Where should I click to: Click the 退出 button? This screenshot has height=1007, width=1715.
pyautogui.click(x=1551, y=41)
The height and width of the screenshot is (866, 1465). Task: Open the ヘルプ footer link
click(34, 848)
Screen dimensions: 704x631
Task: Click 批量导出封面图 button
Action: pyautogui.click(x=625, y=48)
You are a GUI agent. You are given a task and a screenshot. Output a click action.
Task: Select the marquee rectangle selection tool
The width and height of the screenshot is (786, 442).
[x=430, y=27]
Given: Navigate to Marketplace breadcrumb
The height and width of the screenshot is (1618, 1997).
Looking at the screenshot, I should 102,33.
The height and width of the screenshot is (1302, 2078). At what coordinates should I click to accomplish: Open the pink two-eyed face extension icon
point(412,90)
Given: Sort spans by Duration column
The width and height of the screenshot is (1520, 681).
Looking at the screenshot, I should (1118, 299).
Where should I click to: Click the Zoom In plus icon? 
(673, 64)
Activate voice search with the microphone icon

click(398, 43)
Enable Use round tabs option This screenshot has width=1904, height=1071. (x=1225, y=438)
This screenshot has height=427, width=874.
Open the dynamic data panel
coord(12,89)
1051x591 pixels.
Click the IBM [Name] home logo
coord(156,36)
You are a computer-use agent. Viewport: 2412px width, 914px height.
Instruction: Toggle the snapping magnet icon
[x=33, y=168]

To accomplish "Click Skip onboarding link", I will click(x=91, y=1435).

What to do |
State in a single number how many lines in the data include the word "agent".

Response |
2